The frequencies of convergence insufficiency in astigmatic children with and without amblyopia were found to be 23.0% and 32.0%, respectively. Statistically, a significant difference was not found between them thus amblyopia did not affect convergence insufficiency. However, these frequencies were higher than those reported in the general population. Trieu and Lavrich 25 reviewed convergence insufficiency and reported the prevalence of convergence insufficiency as 2–17%. In our opinion, this finding was also remarkable because this might increase asthenopic symptoms in children with astigmatism, too.
In this current study, while mean SE of amblyopic, fellow, and non-amblyopic eyes was not statistically different, the mean astigmatism of amblyopic eyes was higher than fellow and non-amblyopic eyes. Besides, the mean axes of astigmatism of amblyopic, fellow, and non-amblyopic eyes were not statistically different. The results from this current study suggest that astigmatism may be an important amblyogenic factor. However, the impact of cylindrical power on amblyopia might vary in children with either oblique or orthogonal astigmatism. Chou and colleagues 26 found that the cylindrical power in children with oblique astigmatism was lower than that in children with orthogonal astigmatism. In previous electrophysiological studies, Yap et al. found that amblyopic children with high magnitude of astigmatism have diminished peak amplitudes in the orientation-specific visual evoked potentials in all the meridians tested, rather than in just a single meridian. 6 The relatively small sample size in our study did not permit us to investigate this in detail.
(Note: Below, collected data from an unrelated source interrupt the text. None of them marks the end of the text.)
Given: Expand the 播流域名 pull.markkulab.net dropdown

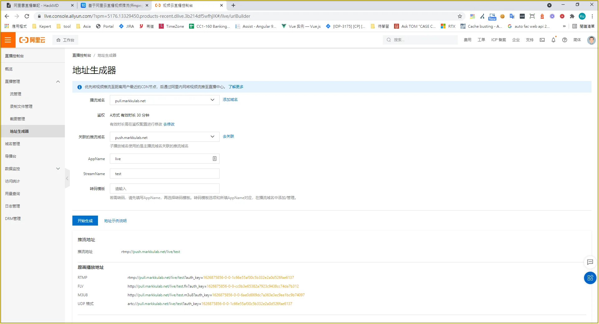Looking at the screenshot, I should (x=212, y=100).
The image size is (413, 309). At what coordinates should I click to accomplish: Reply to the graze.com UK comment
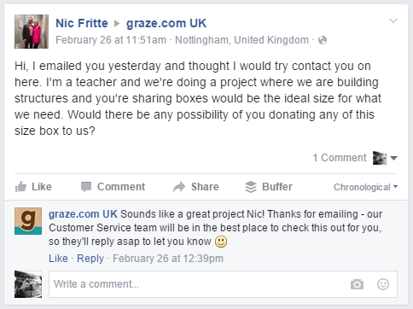pos(90,259)

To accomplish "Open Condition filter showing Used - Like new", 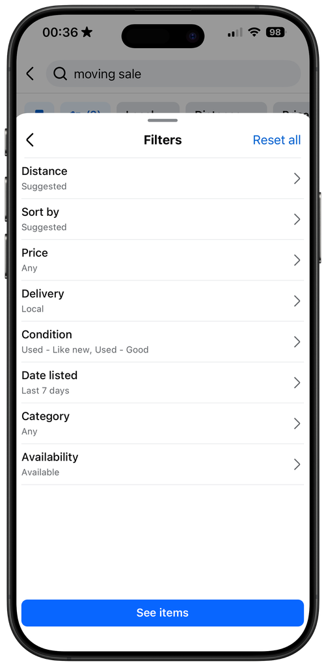I will (x=163, y=341).
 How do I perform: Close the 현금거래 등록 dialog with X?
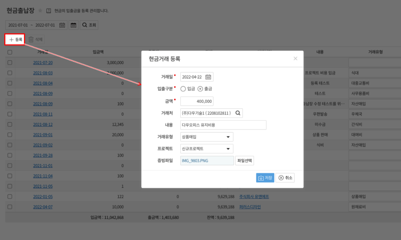(x=295, y=59)
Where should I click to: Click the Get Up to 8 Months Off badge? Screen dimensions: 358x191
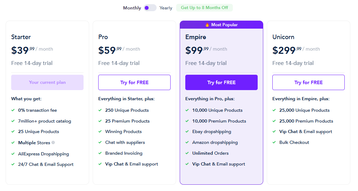[204, 8]
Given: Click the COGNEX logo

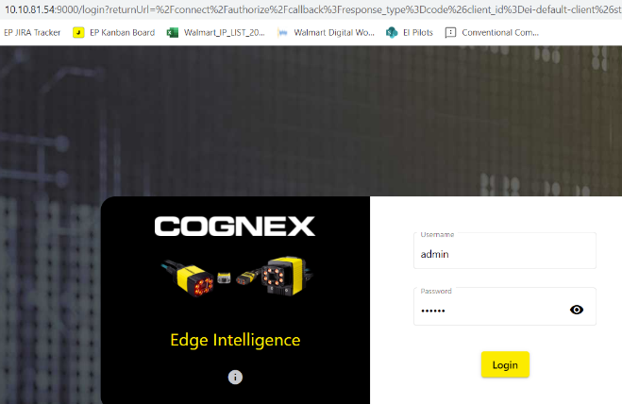Looking at the screenshot, I should (235, 227).
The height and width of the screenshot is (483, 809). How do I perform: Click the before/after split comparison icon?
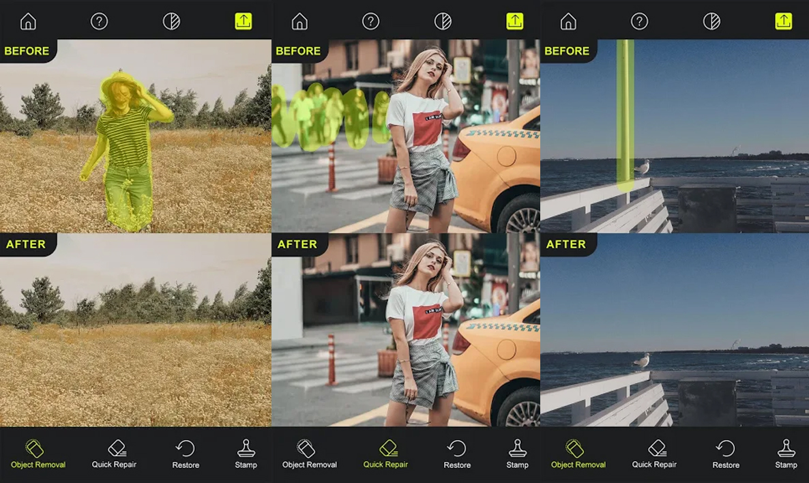(x=172, y=21)
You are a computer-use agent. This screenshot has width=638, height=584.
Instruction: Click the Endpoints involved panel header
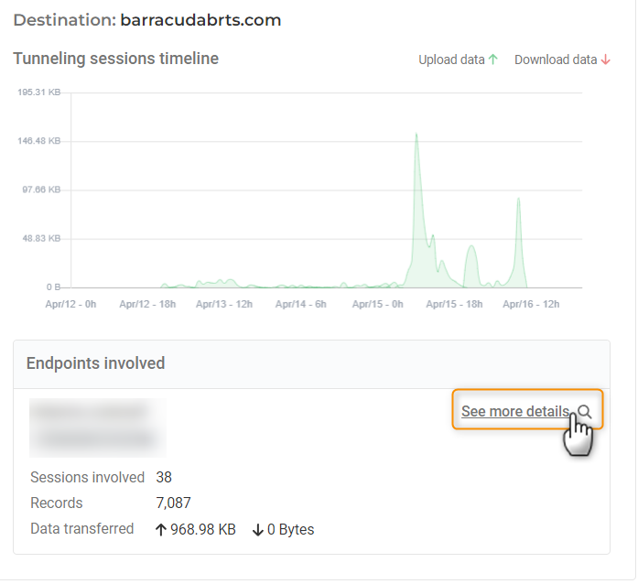point(96,363)

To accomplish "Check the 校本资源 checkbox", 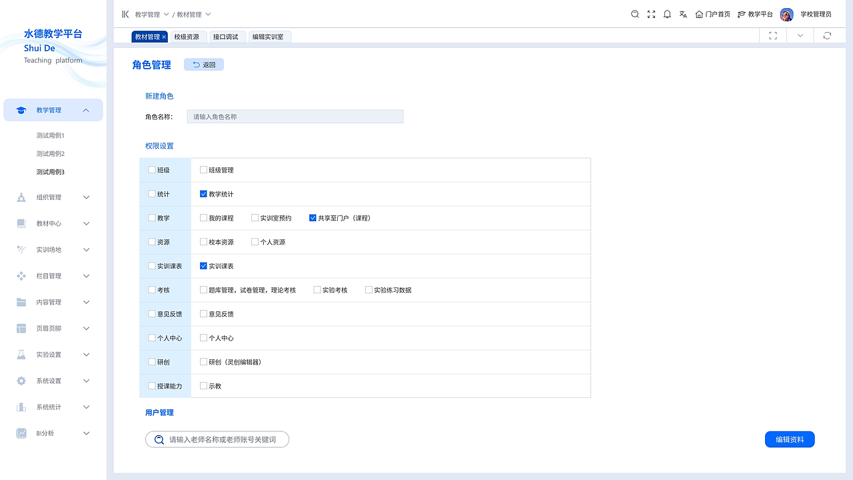I will (203, 241).
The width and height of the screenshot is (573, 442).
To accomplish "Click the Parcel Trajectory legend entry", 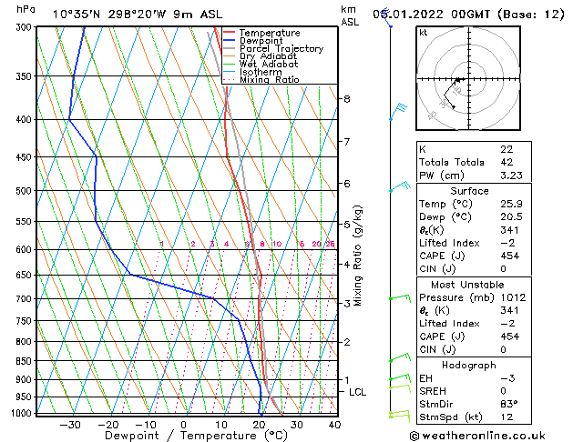I will click(x=273, y=48).
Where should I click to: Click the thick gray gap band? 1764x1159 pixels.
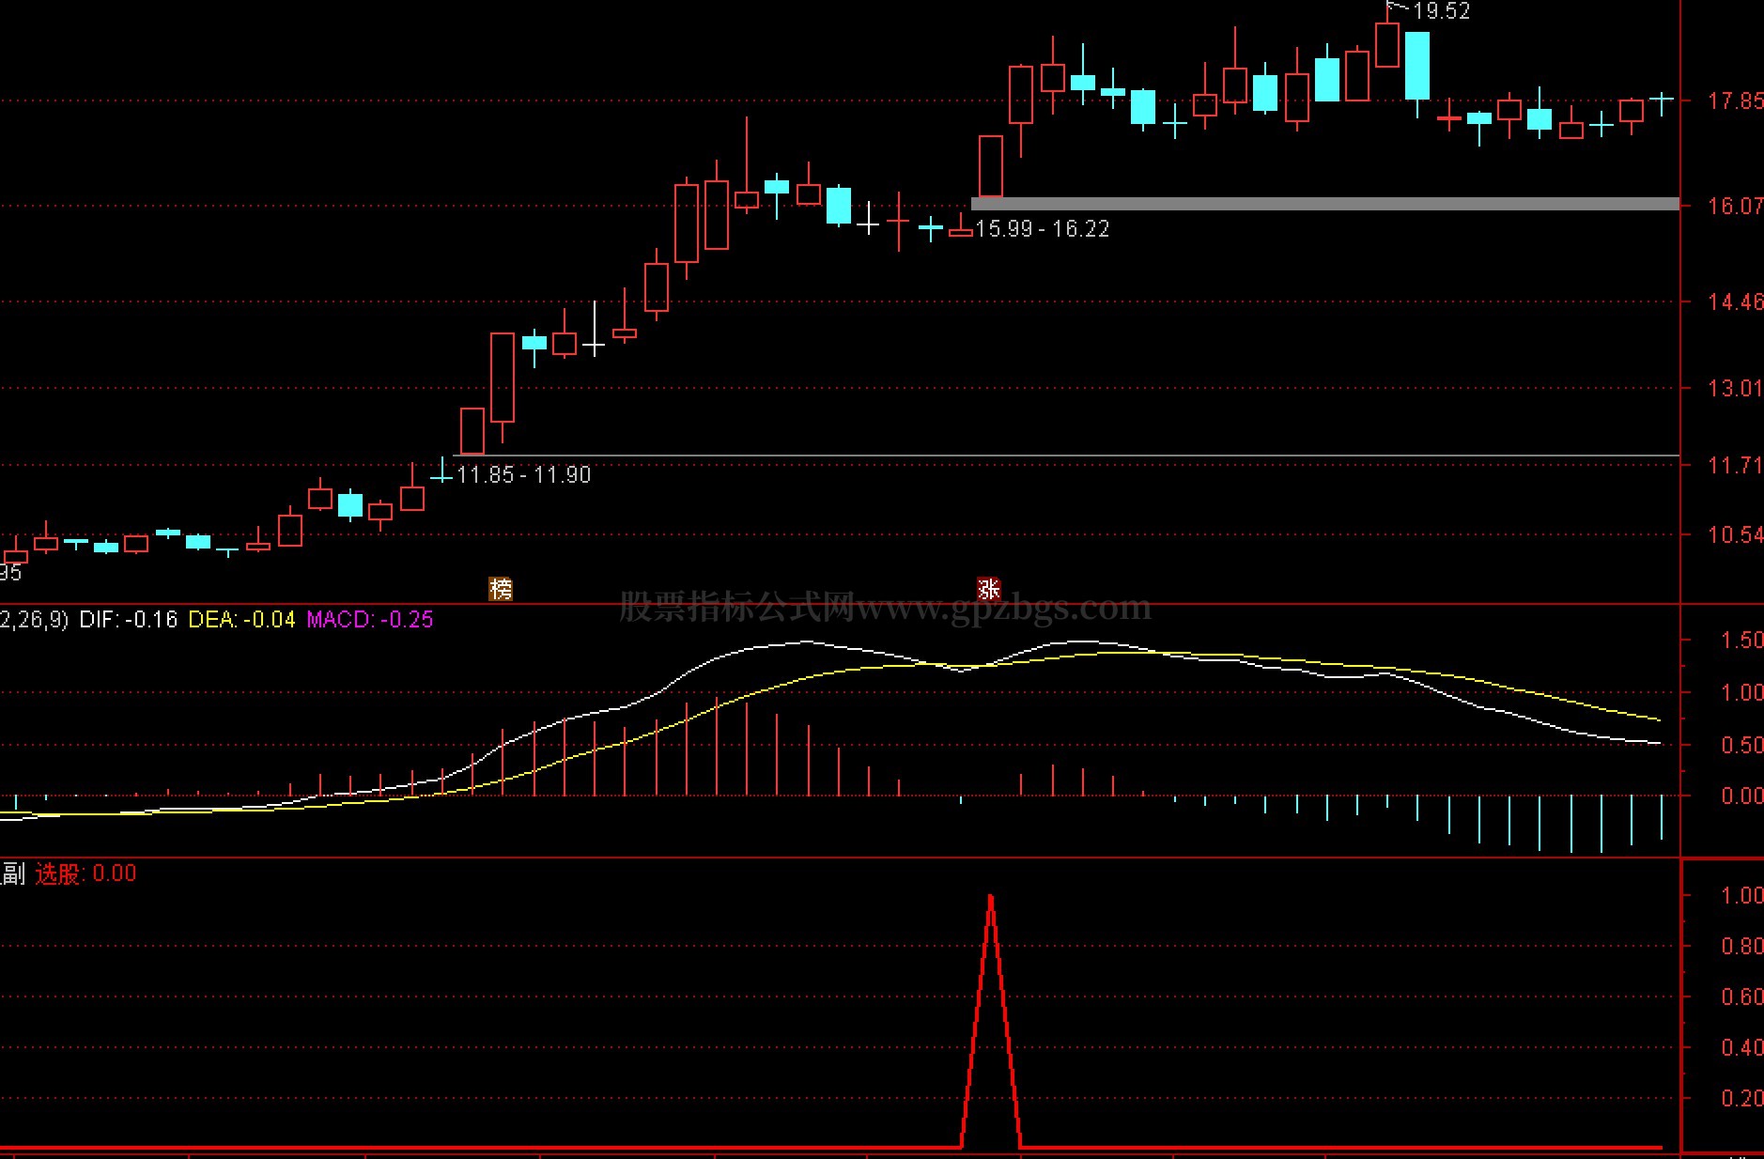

In our study, the depth of amblyopia correlated with aniso-astigmatism. Therefore, we might say that aniso-astigmatism affected the depth of amblyopia. The impact of anisometropia on amblyopia was previously known, but further studies are needed on anisoastigmatism.27–29
The mean ages of amblyopes and non-amblyopes when they first worn spectacles were not statistically different. The optical correction in earlier ages (under 3 years) might have effect on amblyopia development and this possibility should be investigated with further studies. 5
The major limitation of our study was relatively small sample sizes. Besides, more homogeneous groups including only hyperopic or myopic astigmatic amblyopic children might provide more accurate results. The mean values of stereopsis and the near point of convergence could not be evaluated because of the retrospective design of the study. On the other hand, studies focused on ocular deviation and convergence insufficiency in astigmatic children with or without amblyopia had not been conducted previously.
In conclusion, the presence of exodeviation was higher than the presence of esodeviation in children with ⩾ 1.75D astigmatism regardless of whether they are amblyopic or non-amblyopic. On the other hand, amblyopic children had higher latent exodeviation measured in near than far. Both development and depth of amblyopia were affected by the disparity in astigmatism.